**Directions**
Copy the material below word for word, starting at its first line and ending with the line that contains "will pyautogui.click(x=32, y=190).", including both of those lines.

>> begin Supplied records

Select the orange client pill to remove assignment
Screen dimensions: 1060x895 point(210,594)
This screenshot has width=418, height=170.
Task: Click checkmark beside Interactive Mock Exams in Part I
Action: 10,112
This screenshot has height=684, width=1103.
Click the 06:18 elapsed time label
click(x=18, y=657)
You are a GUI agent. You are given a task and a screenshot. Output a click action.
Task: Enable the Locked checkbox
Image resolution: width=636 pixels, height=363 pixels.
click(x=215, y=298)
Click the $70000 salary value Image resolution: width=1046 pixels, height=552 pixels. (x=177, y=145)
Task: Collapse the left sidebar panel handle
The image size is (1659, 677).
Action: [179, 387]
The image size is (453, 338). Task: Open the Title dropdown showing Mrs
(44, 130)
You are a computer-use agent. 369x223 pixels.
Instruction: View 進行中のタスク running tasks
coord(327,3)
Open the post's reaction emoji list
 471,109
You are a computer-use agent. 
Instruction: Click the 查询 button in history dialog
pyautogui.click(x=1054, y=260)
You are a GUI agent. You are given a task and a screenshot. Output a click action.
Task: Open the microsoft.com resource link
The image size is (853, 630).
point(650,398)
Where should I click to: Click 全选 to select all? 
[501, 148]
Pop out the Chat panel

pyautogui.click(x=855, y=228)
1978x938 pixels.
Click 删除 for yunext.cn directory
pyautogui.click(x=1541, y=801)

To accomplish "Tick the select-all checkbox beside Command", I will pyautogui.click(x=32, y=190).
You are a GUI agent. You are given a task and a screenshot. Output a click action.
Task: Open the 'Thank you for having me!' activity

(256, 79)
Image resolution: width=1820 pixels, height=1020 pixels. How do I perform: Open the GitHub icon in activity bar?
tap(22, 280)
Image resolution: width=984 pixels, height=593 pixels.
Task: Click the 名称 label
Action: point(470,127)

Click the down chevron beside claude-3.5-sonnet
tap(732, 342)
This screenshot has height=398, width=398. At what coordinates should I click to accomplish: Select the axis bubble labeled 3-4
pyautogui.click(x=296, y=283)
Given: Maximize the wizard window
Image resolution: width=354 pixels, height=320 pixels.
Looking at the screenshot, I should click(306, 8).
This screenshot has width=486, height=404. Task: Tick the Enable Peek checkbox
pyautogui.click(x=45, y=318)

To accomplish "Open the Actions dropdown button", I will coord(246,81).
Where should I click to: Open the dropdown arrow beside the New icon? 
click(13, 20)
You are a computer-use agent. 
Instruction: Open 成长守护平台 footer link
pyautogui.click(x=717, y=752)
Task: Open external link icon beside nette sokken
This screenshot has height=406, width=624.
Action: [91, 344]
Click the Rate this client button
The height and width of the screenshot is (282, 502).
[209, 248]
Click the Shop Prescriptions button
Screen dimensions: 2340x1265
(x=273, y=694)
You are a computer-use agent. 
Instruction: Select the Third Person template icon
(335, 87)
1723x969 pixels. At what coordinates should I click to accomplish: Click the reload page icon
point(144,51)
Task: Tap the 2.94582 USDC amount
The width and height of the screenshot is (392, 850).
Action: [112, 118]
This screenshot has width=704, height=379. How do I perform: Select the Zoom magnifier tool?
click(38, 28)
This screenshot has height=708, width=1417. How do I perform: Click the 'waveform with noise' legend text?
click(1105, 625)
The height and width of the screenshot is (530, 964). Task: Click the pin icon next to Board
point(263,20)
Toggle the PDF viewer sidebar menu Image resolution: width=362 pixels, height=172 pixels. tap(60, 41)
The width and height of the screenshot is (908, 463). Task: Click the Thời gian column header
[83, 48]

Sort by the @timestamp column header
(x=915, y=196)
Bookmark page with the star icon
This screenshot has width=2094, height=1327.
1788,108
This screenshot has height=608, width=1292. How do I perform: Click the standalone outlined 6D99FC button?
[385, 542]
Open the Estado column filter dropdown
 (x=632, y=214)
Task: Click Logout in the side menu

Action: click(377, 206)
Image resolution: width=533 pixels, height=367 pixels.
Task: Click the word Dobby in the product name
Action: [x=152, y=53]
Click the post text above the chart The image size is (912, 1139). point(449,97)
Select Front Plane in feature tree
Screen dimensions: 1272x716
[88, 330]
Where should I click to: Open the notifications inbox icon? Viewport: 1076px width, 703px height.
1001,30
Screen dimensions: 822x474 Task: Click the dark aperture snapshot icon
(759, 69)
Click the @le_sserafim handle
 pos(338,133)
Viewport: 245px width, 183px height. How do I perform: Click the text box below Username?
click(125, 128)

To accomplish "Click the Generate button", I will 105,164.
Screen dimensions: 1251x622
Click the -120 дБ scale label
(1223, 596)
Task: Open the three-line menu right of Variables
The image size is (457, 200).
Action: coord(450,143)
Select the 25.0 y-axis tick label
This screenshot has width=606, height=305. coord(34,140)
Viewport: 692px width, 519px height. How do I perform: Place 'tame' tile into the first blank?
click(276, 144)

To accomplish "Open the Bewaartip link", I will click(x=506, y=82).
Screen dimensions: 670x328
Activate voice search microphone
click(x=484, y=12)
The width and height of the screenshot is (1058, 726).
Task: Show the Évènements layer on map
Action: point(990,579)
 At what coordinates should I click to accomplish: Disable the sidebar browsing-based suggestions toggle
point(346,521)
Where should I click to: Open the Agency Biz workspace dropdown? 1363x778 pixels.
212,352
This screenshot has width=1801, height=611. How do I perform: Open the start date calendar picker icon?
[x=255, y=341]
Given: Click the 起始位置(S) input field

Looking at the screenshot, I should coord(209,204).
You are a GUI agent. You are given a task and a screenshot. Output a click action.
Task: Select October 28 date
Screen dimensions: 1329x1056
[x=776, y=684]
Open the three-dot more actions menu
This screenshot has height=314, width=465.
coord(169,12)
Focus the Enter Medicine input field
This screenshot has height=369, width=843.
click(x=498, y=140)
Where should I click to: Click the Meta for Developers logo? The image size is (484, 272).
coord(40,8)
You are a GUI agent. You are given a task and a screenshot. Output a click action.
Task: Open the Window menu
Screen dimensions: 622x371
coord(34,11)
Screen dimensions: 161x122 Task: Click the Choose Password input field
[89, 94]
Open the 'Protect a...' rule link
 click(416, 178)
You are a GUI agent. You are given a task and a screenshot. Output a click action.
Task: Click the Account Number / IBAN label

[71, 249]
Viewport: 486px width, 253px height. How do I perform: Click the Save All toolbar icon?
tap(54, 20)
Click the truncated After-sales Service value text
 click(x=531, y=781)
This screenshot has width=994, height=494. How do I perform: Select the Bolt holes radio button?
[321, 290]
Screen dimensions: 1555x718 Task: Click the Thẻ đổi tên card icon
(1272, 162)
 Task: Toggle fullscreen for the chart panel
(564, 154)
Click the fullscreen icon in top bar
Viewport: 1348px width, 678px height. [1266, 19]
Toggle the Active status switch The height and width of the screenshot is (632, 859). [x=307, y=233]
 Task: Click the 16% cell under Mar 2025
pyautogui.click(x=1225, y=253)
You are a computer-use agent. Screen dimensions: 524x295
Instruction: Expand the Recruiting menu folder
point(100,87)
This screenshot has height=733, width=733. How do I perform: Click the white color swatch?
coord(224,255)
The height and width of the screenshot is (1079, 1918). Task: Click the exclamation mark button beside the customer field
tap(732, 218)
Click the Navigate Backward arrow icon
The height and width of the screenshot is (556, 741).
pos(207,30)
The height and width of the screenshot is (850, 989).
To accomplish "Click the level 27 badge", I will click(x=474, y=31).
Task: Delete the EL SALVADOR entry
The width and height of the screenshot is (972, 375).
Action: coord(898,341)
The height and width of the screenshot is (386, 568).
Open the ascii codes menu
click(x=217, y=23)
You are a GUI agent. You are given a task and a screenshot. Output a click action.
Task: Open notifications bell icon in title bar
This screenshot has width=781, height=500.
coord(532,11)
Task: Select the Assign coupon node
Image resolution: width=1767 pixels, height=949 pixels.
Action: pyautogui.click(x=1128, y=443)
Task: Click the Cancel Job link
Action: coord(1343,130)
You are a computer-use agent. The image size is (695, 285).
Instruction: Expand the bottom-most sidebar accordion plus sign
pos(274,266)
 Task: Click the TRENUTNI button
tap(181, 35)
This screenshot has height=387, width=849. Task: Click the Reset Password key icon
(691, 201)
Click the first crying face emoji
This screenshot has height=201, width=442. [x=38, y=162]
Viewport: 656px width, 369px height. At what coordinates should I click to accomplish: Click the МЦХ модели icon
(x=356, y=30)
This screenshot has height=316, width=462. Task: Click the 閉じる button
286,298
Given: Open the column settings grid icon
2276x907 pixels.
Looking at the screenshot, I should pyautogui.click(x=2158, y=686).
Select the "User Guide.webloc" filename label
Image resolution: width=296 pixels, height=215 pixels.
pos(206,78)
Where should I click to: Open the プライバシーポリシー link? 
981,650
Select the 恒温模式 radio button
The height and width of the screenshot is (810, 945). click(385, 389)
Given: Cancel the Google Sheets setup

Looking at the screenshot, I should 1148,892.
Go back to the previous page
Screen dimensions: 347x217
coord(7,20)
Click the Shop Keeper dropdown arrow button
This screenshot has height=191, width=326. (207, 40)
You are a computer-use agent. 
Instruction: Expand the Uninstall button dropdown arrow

>> end Supplied records

**Answer to this exercise**
Select the orange client pill to remove assignment
Screen dimensions: 1060x895 point(210,594)
This screenshot has width=418, height=170.
Task: Click checkmark beside Interactive Mock Exams in Part I
Action: 10,112
This screenshot has height=684, width=1103.
Click the 06:18 elapsed time label
click(x=18, y=657)
You are a GUI agent. You are given a task and a screenshot. Output a click action.
Task: Enable the Locked checkbox
Image resolution: width=636 pixels, height=363 pixels.
click(x=215, y=298)
Click the $70000 salary value Image resolution: width=1046 pixels, height=552 pixels. (x=177, y=145)
Task: Collapse the left sidebar panel handle
The image size is (1659, 677).
Action: [179, 387]
The image size is (453, 338). Task: Open the Title dropdown showing Mrs
(44, 130)
You are a computer-use agent. 369x223 pixels.
Instruction: View 進行中のタスク running tasks
coord(327,3)
Open the post's reaction emoji list
 471,109
You are a computer-use agent. 
Instruction: Click the 查询 button in history dialog
pyautogui.click(x=1054, y=260)
You are a GUI agent. You are given a task and a screenshot. Output a click action.
Task: Open the microsoft.com resource link
The image size is (853, 630).
point(650,398)
Where should I click to: Click 全选 to select all? 
[501, 148]
Pop out the Chat panel

pyautogui.click(x=855, y=228)
1978x938 pixels.
Click 删除 for yunext.cn directory
pyautogui.click(x=1541, y=801)

To accomplish "Tick the select-all checkbox beside Command", I will pyautogui.click(x=32, y=190).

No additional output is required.